Can she/he keep the children away from me?

There is a presumption under the Children Act 1989 that a child will have contact with a parent with whom they no longer live. Contact to a parent is the child’s right. Contact may be restricted in some circumstances if it is not safe or a child may be at risk. Generally children’s relationships with their parents should be promoted as it is in their best interests. If for example advice has been given by Social Services, that the children may be at risk from contact, then legal advice should be sought. If necessary, an application can be made to the Court for contact to be reinstated and the Court will need to consider all the circumstances but can take a dim view if contact is being withheld maliciously.

How long will it take?

Applications under the Children Act vary in length depending upon the nature of the case. Generally proceedings take 6-9 months but may be longer if there are concerns about risk or safety or the dispute is complex and there are many matters for the Court to consider.

Will I get custody?

Custody no longer exists, it is now known as ” Residence” and that is a decision about where and with who the children. The Court only make any order where there is a dispute and only then when it is in the children’s best interests to do so. Residence orders are not made automatically when parents separate as the Court hope that parents can make arrangements for their children without the Court being involved. If an application is made, the Court will always do what is best for the child/ren, not for the adults, the Court is not gender biased. Residence Orders remain in place until the child reaches the age of 16. The Court also has power to make temporary Residence Orders known as “interim” or longer term final orders depending on each case and orders can change if circumstances change.

Will the Judge ask me questions?

If you have a legal representative it is usual for them to speak on your behalf but sometimes the Judge may ask questions. If you are Court on your own you will have to put forward your case but the Judges will help as much as they can. If there is a hearing for the court to make a decision usually you will have to speak to confirm your evidence for the Court and to answer questions put by the other party (cross examination).

Who will be there?

All parties and , if appointed, any legal representatives. The case will be considered by a Judge if it is a County Court case or the Magistrates in family proceedings courts.

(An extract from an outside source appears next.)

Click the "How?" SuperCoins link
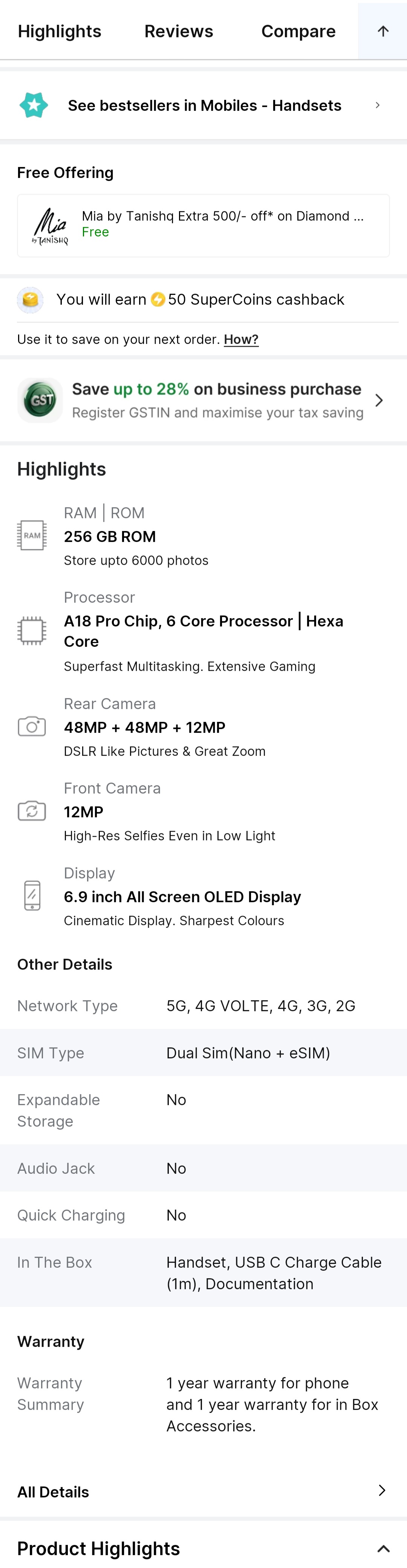Screen dimensions: 407x1568 tap(241, 339)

What happens at the court hearing?

Most first Court appointments are procedural hearings to ensure that the Court has all of the information available to make a decision at a later date. It is often possible for the parties or their legal representatives to put forward proposals to see if an agreement can be reached. If an agreement can be reached a Judge can approve that agreement and it can become a Court order by Consent. If it is not possible to agree, the court will list your case for another hearing and then make a decision if an agreement is reached before then.

Will I have to go to court?

If an application is made to the Court you will have to attend. Other ways to resolve the dispute are available and are encouraged such as instructing a solicitor to negotiate for you, or mediation or other dispute resolution.

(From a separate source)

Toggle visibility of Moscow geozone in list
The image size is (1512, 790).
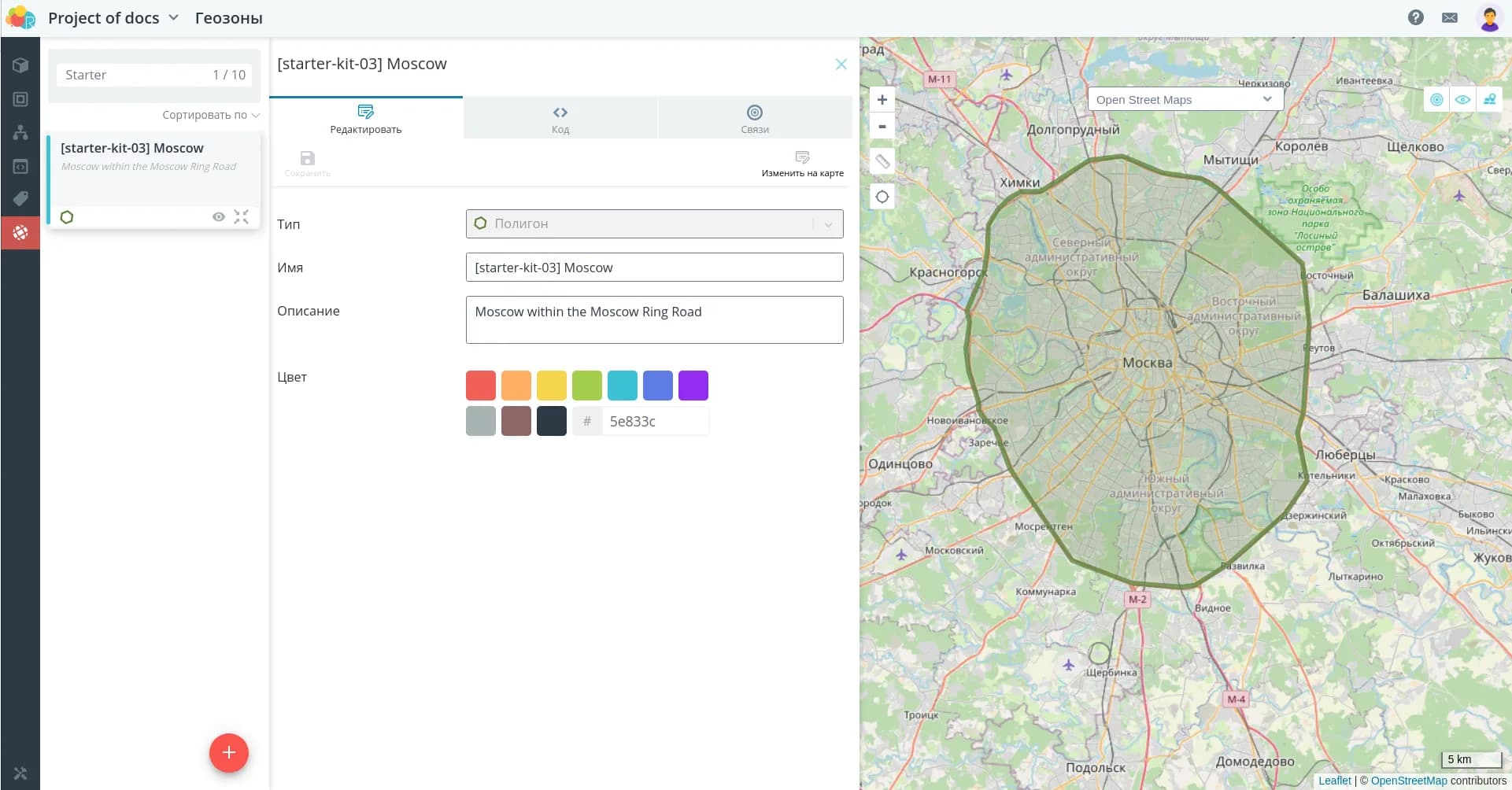click(x=219, y=217)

Why can I not go straight to court?

It is usual and considered right for the other party to be warned of any proposed Court application before it is issued. This is to allow time for negotiations and for solutions to be found. It is also a requirement of the Family Procedure Rules that mediation is considered as another means of resolving any dispute as Court action should always be a last resort. Judges always prefer both parties to reach an agreement or find a compromise rather than have an order imposed upon them.

Will CAFCASS talk to the children?

In many cases, the CAFCASS officer will speak to the children about their wishes and feelings. If a CAFCASS report is ordered CAFCASS will usually invite one parent to bring the children to the local CAFCASS office to speak to them or in some cases, will arrange to visit the children at school. The parent with whom the child/ren live, will be contacted to make the necessary arrangements. CAFCASS work with the children completing assessment forms which are child friendly and provide information without direct questions being asked.